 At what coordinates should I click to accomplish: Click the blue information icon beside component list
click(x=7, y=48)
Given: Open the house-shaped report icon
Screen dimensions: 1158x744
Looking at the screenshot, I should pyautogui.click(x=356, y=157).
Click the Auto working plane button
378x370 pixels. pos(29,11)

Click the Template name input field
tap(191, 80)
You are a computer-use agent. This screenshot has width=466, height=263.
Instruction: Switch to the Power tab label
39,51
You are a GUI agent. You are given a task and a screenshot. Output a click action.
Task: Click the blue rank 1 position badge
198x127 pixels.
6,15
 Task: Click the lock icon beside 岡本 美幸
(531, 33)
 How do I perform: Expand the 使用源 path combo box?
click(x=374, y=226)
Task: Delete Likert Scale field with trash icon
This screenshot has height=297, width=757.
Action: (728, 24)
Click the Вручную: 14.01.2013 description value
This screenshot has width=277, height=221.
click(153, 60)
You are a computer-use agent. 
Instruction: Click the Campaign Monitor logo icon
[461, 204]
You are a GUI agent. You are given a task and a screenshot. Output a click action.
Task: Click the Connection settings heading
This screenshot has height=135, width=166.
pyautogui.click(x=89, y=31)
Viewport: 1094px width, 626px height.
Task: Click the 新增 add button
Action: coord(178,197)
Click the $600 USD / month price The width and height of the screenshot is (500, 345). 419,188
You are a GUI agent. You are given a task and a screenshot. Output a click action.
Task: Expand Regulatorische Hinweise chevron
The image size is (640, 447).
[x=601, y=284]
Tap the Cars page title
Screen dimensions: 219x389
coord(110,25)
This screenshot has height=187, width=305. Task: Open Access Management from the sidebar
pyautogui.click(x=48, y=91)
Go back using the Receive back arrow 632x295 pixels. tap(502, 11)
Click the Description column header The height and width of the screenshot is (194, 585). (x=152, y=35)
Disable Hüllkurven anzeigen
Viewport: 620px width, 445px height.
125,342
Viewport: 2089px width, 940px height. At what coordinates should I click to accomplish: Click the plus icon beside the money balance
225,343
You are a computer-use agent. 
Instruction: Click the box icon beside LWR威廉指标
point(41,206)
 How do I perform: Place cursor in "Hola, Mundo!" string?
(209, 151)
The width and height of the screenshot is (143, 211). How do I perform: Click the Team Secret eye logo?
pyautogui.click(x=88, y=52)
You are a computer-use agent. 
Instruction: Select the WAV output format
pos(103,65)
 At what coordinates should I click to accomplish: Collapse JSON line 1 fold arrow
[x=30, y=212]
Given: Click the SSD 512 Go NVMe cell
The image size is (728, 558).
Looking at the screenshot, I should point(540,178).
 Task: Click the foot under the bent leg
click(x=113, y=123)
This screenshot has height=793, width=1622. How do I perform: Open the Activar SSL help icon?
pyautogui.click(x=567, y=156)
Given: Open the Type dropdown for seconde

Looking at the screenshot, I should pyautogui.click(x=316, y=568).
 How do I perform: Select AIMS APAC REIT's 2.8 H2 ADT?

****************

■ Problem statement ■
What is needed is a word-for-word copy of all the entries.

■ Your solution ■
 At what coordinates should I click to accomplish: Click the blue information icon beside component list
click(x=7, y=48)
Given: Open the house-shaped report icon
Screen dimensions: 1158x744
Looking at the screenshot, I should pyautogui.click(x=356, y=157).
Click the Auto working plane button
378x370 pixels. pos(29,11)

Click the Template name input field
tap(191, 80)
You are a computer-use agent. This screenshot has width=466, height=263.
Instruction: Switch to the Power tab label
39,51
You are a GUI agent. You are given a task and a screenshot. Output a click action.
Task: Click the blue rank 1 position badge
198x127 pixels.
6,15
 Task: Click the lock icon beside 岡本 美幸
(531, 33)
 How do I perform: Expand the 使用源 path combo box?
click(x=374, y=226)
Task: Delete Likert Scale field with trash icon
This screenshot has height=297, width=757.
Action: (728, 24)
Click the Вручную: 14.01.2013 description value
This screenshot has width=277, height=221.
click(153, 60)
You are a computer-use agent. 
Instruction: Click the Campaign Monitor logo icon
[461, 204]
You are a GUI agent. You are given a task and a screenshot. Output a click action.
Task: Click the Connection settings heading
This screenshot has height=135, width=166.
pyautogui.click(x=89, y=31)
Viewport: 1094px width, 626px height.
Task: Click the 新增 add button
Action: coord(178,197)
Click the $600 USD / month price The width and height of the screenshot is (500, 345). 419,188
You are a GUI agent. You are given a task and a screenshot. Output a click action.
Task: Expand Regulatorische Hinweise chevron
The image size is (640, 447).
[x=601, y=284]
Tap the Cars page title
Screen dimensions: 219x389
coord(110,25)
This screenshot has height=187, width=305. Task: Open Access Management from the sidebar
pyautogui.click(x=48, y=91)
Go back using the Receive back arrow 632x295 pixels. tap(502, 11)
Click the Description column header The height and width of the screenshot is (194, 585). (x=152, y=35)
Disable Hüllkurven anzeigen
Viewport: 620px width, 445px height.
125,342
Viewport: 2089px width, 940px height. At what coordinates should I click to accomplish: Click the plus icon beside the money balance
225,343
You are a computer-use agent. 
Instruction: Click the box icon beside LWR威廉指标
point(41,206)
 How do I perform: Place cursor in "Hola, Mundo!" string?
(209, 151)
The width and height of the screenshot is (143, 211). How do I perform: Click the Team Secret eye logo?
pyautogui.click(x=88, y=52)
You are a computer-use agent. 
Instruction: Select the WAV output format
pos(103,65)
 At what coordinates should I click to accomplish: Collapse JSON line 1 fold arrow
[x=30, y=212]
Given: Click the SSD 512 Go NVMe cell
The image size is (728, 558).
Looking at the screenshot, I should point(540,178).
 Task: Click the foot under the bent leg
click(x=113, y=123)
This screenshot has height=793, width=1622. How do I perform: Open the Activar SSL help icon?
pyautogui.click(x=567, y=156)
Given: Open the Type dropdown for seconde

Looking at the screenshot, I should pyautogui.click(x=316, y=568).
 How do I perform: Select AIMS APAC REIT's 2.8 H2 ADT?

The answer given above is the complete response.